The evidence of a widening income gap is powerful. During the last 20-some years, the incomes of the richest tenth of the country have grown five times faster than the incomes of the bottom fifth. The richest 25 percent of the country now on average have annual incomes 15 times those among the bottom 25 percent, up from 10 times in the mid-1970s. Meanwhile, the Internal Revenue Service has noted that the top 1.0 percent of the country earns 22 percent of the nation’s income, actually exceeding the previous high of 20 percent in 2000. Meanwhile, the bottom 50 percent of the income distribution earns a mere 12.8 percent of the total, down from its previous low of 13 percent in 2000.

Some analyses take exception to the picture painted by these measurements. They argue that the statistics fail to capture the influence of tax-free fringe benefits and government transfers, both of which benefit lower-wage workers disproportionately. Offering a different perspective, a novel U.S. Treasury study points out that individual families seldom stay in the lower-income bracket for long. Over the ten-year stretch, 1996 and 2006, the Treasury found that the incomes of those who started in the lowest quartile of the income distribution rose a comparatively fast 6.7 percent a year on average, as they advanced through the income distribution, far faster than the 1.5 percent gains showed by those who started in highest quartile of the distribution. But if there is ample room for dispute on the specifics, there is still enough evidence of a growing income gap to raise questions about the reasons why.


Globalization has received much media attention as a cause and with good reason. Because it is so much cheaper to produce some products in China, India, and other emerging economies, managements have sent the factories, mills, etc. overseas, throwing thousands out of their former positions into lower-paying jobs or simply onto unemployment rolls. And because the competition from emerging economies is most intense in the simpler products — toys, textiles low-level call centers, and the like — this burden has fallen most heavily on the less skilled and lower-paid in society. Even when the factories, workshops, and offices have remained in place domestically, the threat of a move abroad has constrained wage demands and so has slowed earnings growth at the lower end of the income distribution. Meanwhile, the greater profitability gained by the transfer to lower-wage workers overseas and the restraint exercised on wages domestically has accrued to the salaries and bonuses of management, boosting the income growth at the top of the income distribution.

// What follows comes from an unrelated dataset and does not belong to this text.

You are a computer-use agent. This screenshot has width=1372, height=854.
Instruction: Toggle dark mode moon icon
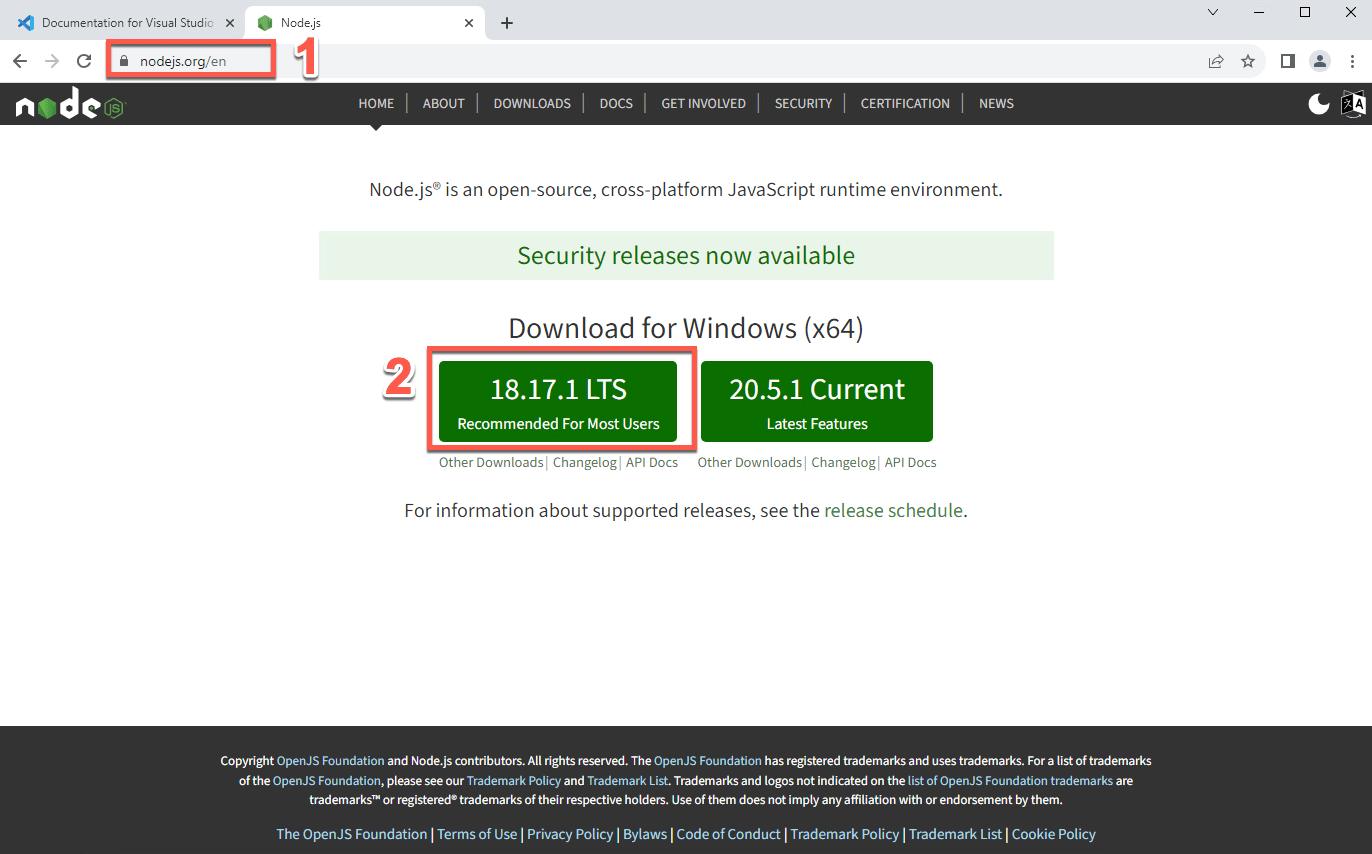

Technology has reinforced this effect. Because the technology — robotics, systems, and the like — tends to substitute for more routine, repetitive functions, it tends to throw more lower-wage then higher-wage people out of work, with similar effects on income to when production moves overseas. Also in a similar way, the threat of a technological solution has restrained the wage demands of those still employed, especially in lower-income occupations. And also as with globalization, the systems, robotics etc. enhance the productivity and reach of management, fostering more rapid compensation growth among already higher-paid people.

Scholarly work has tried to disentangle these effects. Most of it attaches the greater impact to technology, tying some 70 percent of the lost jobs and wage shortfall to it. But because these influences are intertwined, any such effort to distinguish the impact of one from the other is tenuous at best. And in the public’s mind, it hardly matters. People can see that jobs have been lost, particularly in the simpler functions that have long securely employed millions. They can sense that the rich are getting richer and the poor, if not getting poorer absolutely, are losing their share of national prosperity. They want a solution.


Whether it is technology or globalization or both that have contributed to the problem, job security and income growth depend on an upgrading of worker skills. The object is to serve a more innovative economy, to enable it and each worker to cope with technology and to produce higher-value product that can support the higher wages earned in this country and expand them over time. The president and many others in Washington have stressed education in math, science, and technology. These certainly have a role in the needed process, but the reality of the situation is more complex.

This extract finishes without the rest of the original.